What Are Soft Tissue Injuries?

Soft tissue refers to everything other than bone: muscles, tendons, ligaments, fascia, and cartilage. In car accidents, sudden forces strain and tear these structures throughout the body. Despite the seemingly benign term, these injuries cause significant, lasting pain and functional limitation.

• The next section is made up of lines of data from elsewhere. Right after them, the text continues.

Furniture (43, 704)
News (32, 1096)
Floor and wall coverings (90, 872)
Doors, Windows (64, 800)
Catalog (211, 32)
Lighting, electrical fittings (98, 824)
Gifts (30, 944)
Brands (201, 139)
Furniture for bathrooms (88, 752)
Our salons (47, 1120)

Why Insurers Minimize Them

Soft tissue injuries are invisible on X-ray. Without proper imaging (MRI) and clinical documentation, they're easy for insurance companies to dismiss as minor or pre-existing. Comprehensive documentation from a facility experienced in PI cases is essential.

Muscle Strain
Overstretching or tearing of muscle fibers. Pain, spasm, and reduced function.
Ligament Sprain
Stretching or tearing of ligaments. Ranges from mild to complete rupture.
Tendon Injury
Rotator cuff, Achilles, and other tendons vulnerable to accident forces.
Disc Injury
Herniations and bulges are soft tissue injuries requiring MRI for diagnosis.

Why MRI Changes Everything

MRI reveals what X-ray misses: ligament tears, tendon damage, disc pathology, and cartilage injuries. A proper MAIC soft tissue diagnosis includes physical examination, functional assessment, and MRI interpreted by a board-certified radiologist with a report correlating findings to the accident mechanism.